§ **ASSIGNMENT**: Please give back word for word the lines of the material below between the line containing "Open the help question mark icon" and the line containing "Create a bulleted list", inclusive.

§ **PROVIDED RECORDS**:
*** Begin section ***
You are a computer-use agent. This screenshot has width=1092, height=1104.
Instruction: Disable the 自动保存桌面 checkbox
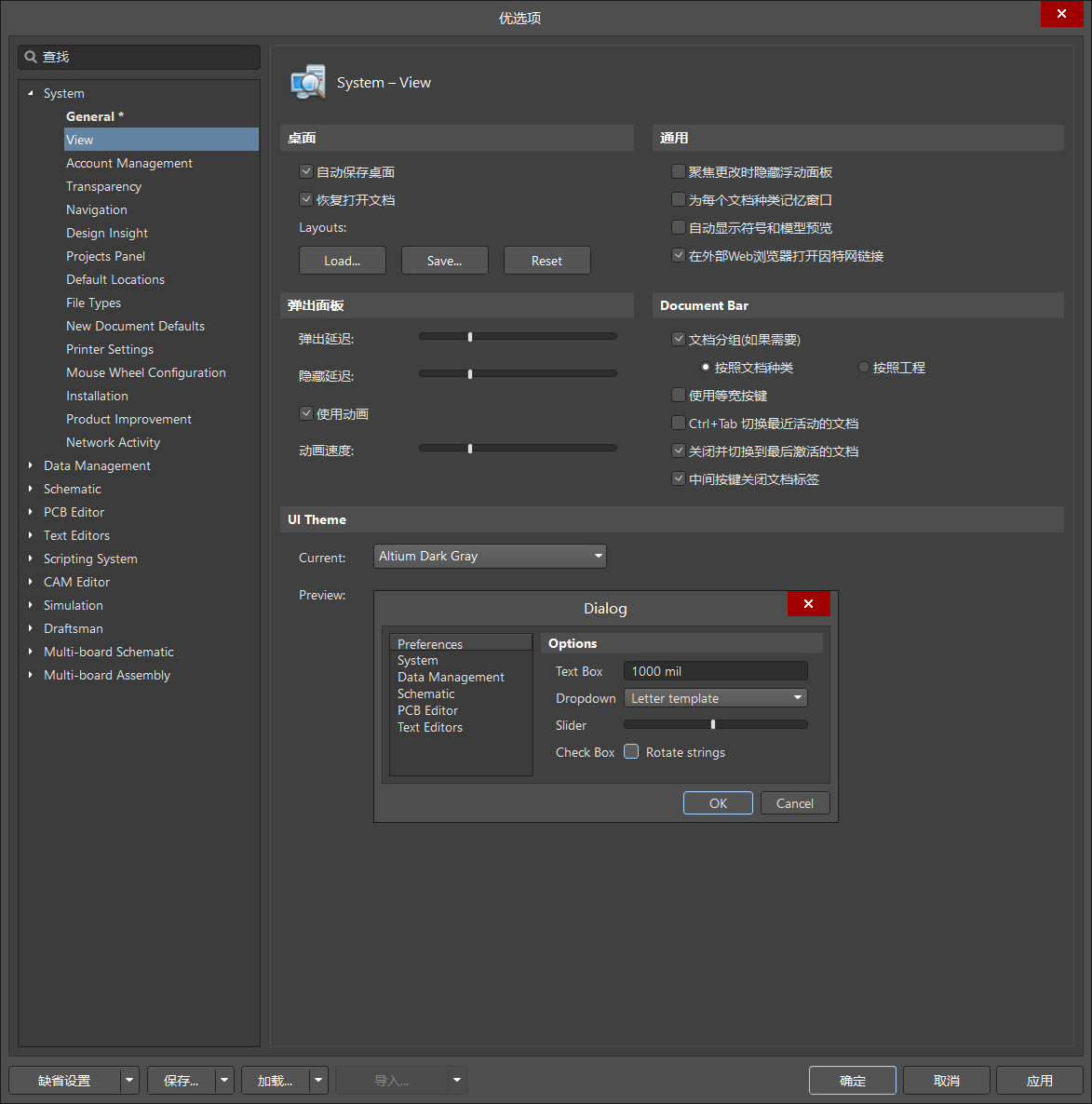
*** End section ***
*** Begin section ***
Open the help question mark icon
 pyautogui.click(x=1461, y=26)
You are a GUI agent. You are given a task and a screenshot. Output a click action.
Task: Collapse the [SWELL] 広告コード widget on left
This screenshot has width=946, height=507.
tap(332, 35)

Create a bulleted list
*** End section ***
§ **ANSWER BELOW**:
Open the help question mark icon
 pyautogui.click(x=1461, y=26)
You are a GUI agent. You are given a task and a screenshot. Output a click action.
Task: Collapse the [SWELL] 広告コード widget on left
This screenshot has width=946, height=507.
tap(332, 35)

Create a bulleted list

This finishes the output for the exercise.